::: Task data

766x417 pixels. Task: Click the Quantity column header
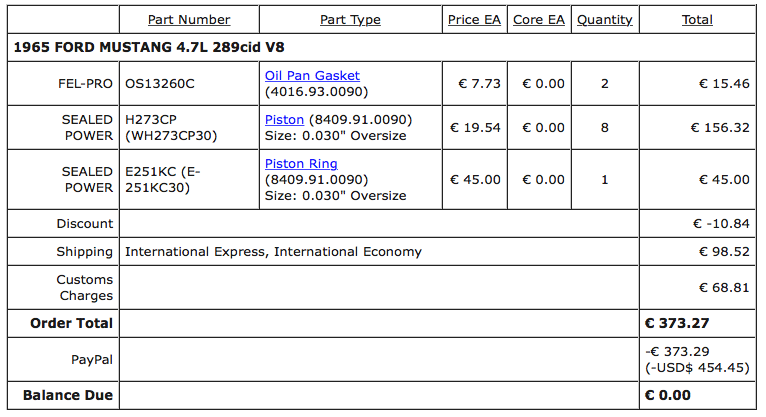[x=604, y=20]
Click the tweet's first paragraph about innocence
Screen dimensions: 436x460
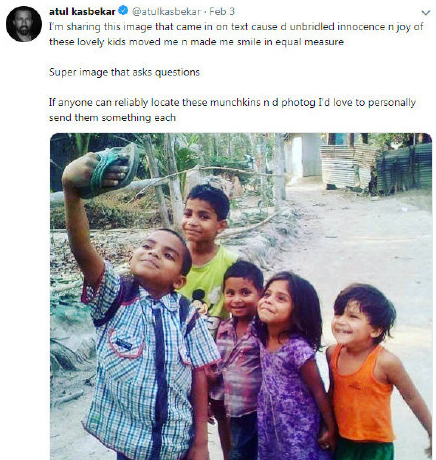(x=236, y=34)
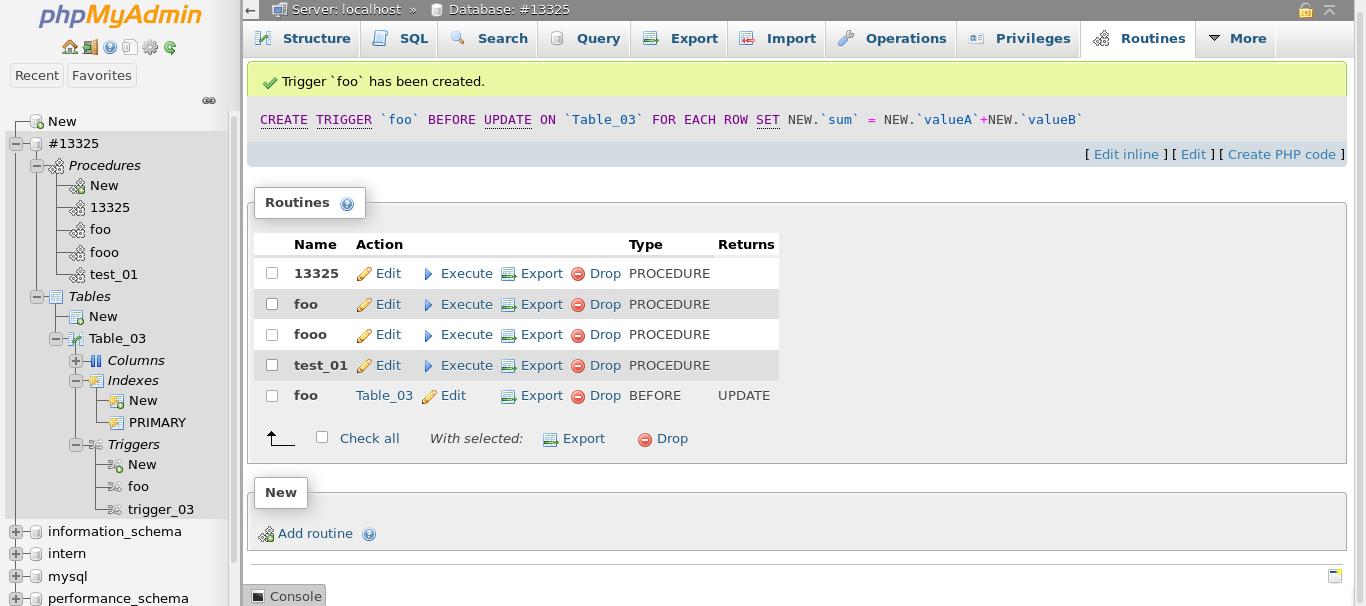Click the SQL query window icon
This screenshot has width=1366, height=606.
tap(130, 47)
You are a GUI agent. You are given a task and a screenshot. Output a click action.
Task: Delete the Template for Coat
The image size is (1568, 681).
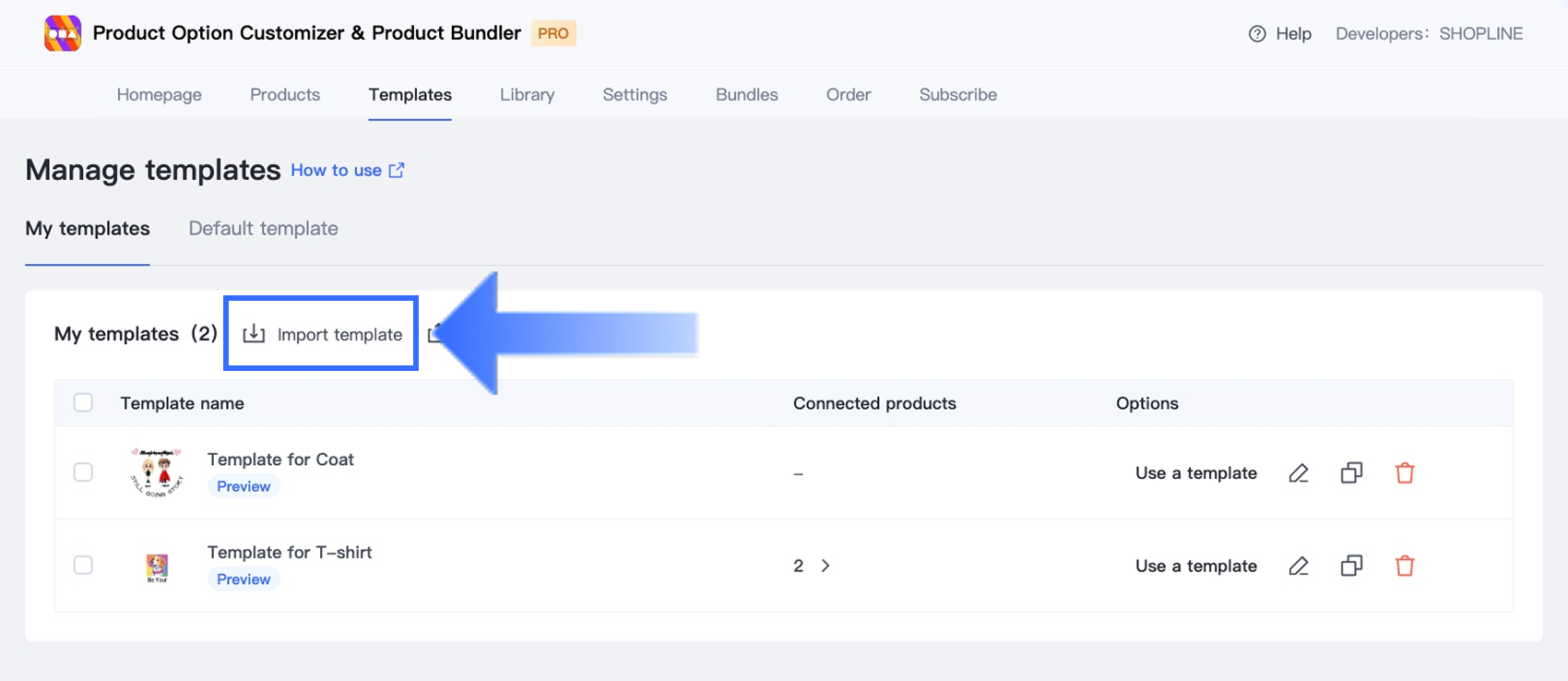click(1405, 473)
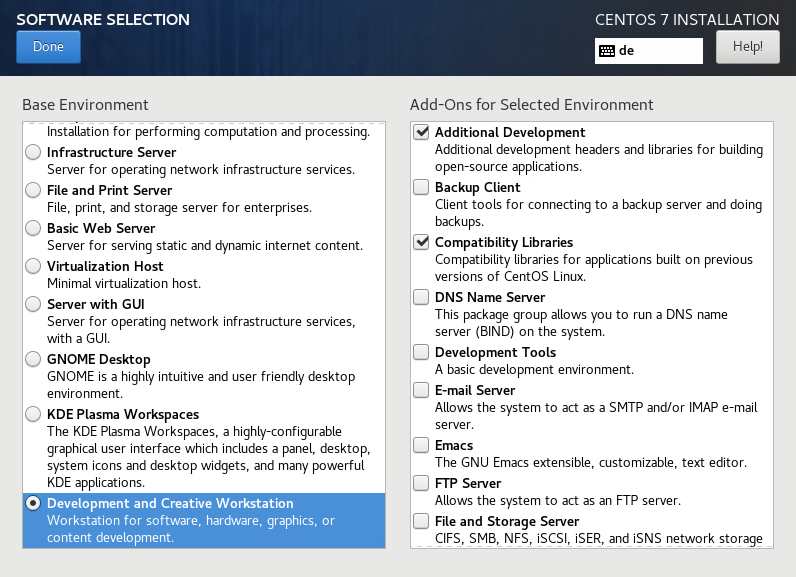
Task: Select Infrastructure Server radio button
Action: [34, 153]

::::::

Task goal => Please give back every line above exactly as it stands, without pictures.

Answer area =>
766x417 pixels. Task: Click the Quantity column header
[x=604, y=20]
Click the tweet's first paragraph about innocence
Screen dimensions: 436x460
(x=236, y=34)
Click the SQL query window icon
This screenshot has width=1366, height=606.
tap(130, 47)
You are a GUI agent. You are given a task and a screenshot. Output a click action.
Task: Delete the Template for Coat
The image size is (1568, 681).
click(1405, 473)
Task: Select Infrastructure Server radio button
Action: [34, 153]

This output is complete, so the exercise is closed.